*WORK TO COMPLETE*:
Please swap every "computer-use agent" for "screen-control agent" in the data below, and give the data back with everything else unchanged.
####
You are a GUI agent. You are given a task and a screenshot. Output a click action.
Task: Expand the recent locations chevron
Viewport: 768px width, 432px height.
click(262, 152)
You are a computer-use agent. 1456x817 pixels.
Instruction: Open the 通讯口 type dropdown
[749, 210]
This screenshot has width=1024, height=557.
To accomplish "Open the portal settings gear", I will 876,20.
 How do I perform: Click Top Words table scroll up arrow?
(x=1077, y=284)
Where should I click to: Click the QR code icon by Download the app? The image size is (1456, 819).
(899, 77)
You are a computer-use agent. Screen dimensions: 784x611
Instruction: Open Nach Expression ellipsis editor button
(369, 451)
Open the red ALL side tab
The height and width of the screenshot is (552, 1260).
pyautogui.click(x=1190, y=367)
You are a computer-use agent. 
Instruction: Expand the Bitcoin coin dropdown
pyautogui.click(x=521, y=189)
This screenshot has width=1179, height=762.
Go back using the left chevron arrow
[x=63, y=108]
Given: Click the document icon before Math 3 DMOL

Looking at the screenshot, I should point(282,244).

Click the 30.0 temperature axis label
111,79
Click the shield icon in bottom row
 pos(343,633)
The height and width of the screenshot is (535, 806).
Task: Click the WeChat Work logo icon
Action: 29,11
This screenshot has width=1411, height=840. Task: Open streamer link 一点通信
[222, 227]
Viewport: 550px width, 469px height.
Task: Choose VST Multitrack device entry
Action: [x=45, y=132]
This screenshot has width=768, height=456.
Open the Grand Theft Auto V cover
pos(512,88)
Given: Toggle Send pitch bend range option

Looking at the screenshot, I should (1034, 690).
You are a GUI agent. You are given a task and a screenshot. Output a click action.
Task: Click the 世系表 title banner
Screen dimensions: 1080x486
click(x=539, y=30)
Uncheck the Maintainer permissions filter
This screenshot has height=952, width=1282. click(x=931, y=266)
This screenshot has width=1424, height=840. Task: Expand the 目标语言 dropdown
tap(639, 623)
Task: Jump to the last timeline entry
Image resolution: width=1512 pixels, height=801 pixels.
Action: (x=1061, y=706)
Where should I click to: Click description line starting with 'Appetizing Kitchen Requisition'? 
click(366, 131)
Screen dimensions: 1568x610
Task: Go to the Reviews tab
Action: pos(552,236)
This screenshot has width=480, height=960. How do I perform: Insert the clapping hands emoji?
####
*EXERCISE ANSWER*:
You are a GUI agent. You are given a task and a screenshot. Output a click action.
Task: Expand the recent locations chevron
Viewport: 768px width, 432px height.
click(262, 152)
You are a screen-control agent. 1456x817 pixels.
Instruction: Open the 通讯口 type dropdown
[749, 210]
This screenshot has width=1024, height=557.
To accomplish "Open the portal settings gear", I will 876,20.
 How do I perform: Click Top Words table scroll up arrow?
(x=1077, y=284)
Where should I click to: Click the QR code icon by Download the app? The image size is (1456, 819).
(899, 77)
You are a screen-control agent. Screen dimensions: 784x611
Instruction: Open Nach Expression ellipsis editor button
(369, 451)
Open the red ALL side tab
The height and width of the screenshot is (552, 1260).
pyautogui.click(x=1190, y=367)
You are a screen-control agent. 
Instruction: Expand the Bitcoin coin dropdown
pyautogui.click(x=521, y=189)
This screenshot has width=1179, height=762.
Go back using the left chevron arrow
[x=63, y=108]
Given: Click the document icon before Math 3 DMOL

Looking at the screenshot, I should point(282,244).

Click the 30.0 temperature axis label
111,79
Click the shield icon in bottom row
 pos(343,633)
The height and width of the screenshot is (535, 806).
Task: Click the WeChat Work logo icon
Action: 29,11
This screenshot has width=1411, height=840. Task: Open streamer link 一点通信
[222, 227]
Viewport: 550px width, 469px height.
Task: Choose VST Multitrack device entry
Action: [x=45, y=132]
This screenshot has width=768, height=456.
Open the Grand Theft Auto V cover
pos(512,88)
Given: Toggle Send pitch bend range option

Looking at the screenshot, I should (1034, 690).
You are a GUI agent. You are given a task and a screenshot. Output a click action.
Task: Click the 世系表 title banner
Screen dimensions: 1080x486
click(x=539, y=30)
Uncheck the Maintainer permissions filter
This screenshot has height=952, width=1282. click(x=931, y=266)
This screenshot has width=1424, height=840. Task: Expand the 目标语言 dropdown
tap(639, 623)
Task: Jump to the last timeline entry
Image resolution: width=1512 pixels, height=801 pixels.
Action: (x=1061, y=706)
Where should I click to: Click description line starting with 'Appetizing Kitchen Requisition'? 
click(366, 131)
Screen dimensions: 1568x610
Task: Go to the Reviews tab
Action: pos(552,236)
This screenshot has width=480, height=960. How do I perform: Insert the clapping hands emoji?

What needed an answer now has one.